Right now, in most of our lives, we are discovering who we are and who we want to be. As high schoolers, we face so many decisions: What classes do we want to take? Where do I want to go to college? What do I want to do when I get older? But the one that hits me the hardest is “Who do I want to be right now? I’ve changed so much in the last few years that for a while I did not really know who Reid Heaton was. What I realized is that the answer to that question has always been around me. Those answers resided in the people that surround me, my hobbies, my passions, and so much more. I know I want to have the infectious energy my brother has, I want to be willing to put others first like my Mom does, I want to be as hardworking and resilient as Max Homa, I want to spread smiles and joy like all my closest friends do, I want to do my best but have fun like Ronald Acuna, I want to be a good leader in S-7 like all the Editors before me. I would not know who I am today and who I want to be if not for all these things that are around me in my everyday life. I don’t know the person I would be if I hadn’t listened to that podcast clip, or the person I would be if I had not joined The Hoofprint my sophomore year, but one thing I do know is that both of those things helped me to understand who I am today, and who I want to be.

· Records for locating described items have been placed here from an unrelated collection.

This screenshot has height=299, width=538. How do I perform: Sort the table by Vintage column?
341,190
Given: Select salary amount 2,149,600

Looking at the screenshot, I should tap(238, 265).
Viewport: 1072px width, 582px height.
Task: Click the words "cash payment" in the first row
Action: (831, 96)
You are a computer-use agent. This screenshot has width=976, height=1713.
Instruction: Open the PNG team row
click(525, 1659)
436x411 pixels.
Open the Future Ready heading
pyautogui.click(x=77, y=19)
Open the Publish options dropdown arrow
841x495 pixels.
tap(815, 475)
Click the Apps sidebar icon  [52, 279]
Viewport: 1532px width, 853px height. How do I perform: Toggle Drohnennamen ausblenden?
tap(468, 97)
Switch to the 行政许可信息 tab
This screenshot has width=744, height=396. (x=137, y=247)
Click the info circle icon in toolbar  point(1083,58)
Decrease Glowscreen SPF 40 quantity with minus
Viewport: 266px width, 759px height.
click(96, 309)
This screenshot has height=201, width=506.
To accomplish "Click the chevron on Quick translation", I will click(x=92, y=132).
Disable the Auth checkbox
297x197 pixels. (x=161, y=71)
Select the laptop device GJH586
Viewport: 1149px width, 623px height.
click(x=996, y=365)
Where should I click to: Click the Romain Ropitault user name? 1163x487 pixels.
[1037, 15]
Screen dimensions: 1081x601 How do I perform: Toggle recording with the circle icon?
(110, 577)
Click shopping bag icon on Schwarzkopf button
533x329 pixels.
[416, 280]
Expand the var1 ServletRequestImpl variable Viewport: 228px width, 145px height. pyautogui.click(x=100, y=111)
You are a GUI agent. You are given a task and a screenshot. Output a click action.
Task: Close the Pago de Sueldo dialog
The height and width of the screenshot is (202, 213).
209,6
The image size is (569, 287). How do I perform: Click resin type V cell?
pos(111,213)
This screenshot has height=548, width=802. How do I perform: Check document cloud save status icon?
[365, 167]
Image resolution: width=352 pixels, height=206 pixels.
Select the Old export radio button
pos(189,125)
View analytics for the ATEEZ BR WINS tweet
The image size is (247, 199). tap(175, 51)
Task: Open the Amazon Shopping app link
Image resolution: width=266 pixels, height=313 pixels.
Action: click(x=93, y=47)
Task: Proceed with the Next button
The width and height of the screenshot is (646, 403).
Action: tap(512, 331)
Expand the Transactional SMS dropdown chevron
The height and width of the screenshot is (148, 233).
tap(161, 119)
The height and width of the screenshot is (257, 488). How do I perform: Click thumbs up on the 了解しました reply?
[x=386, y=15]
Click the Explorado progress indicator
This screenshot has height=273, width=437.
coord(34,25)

At the end of the day, I learned that if you want to figure out who you are and who you want to be, a good place to start is just by opening your eyes and observing what is around you. It may come in the form of a quote, a teacher, or a friend. I can confidently say that part of who I am today came from a quote about breaking rocks, and I hope that as you read this paper you may see something that can help you figure out the big question of “Who do I want to be?”.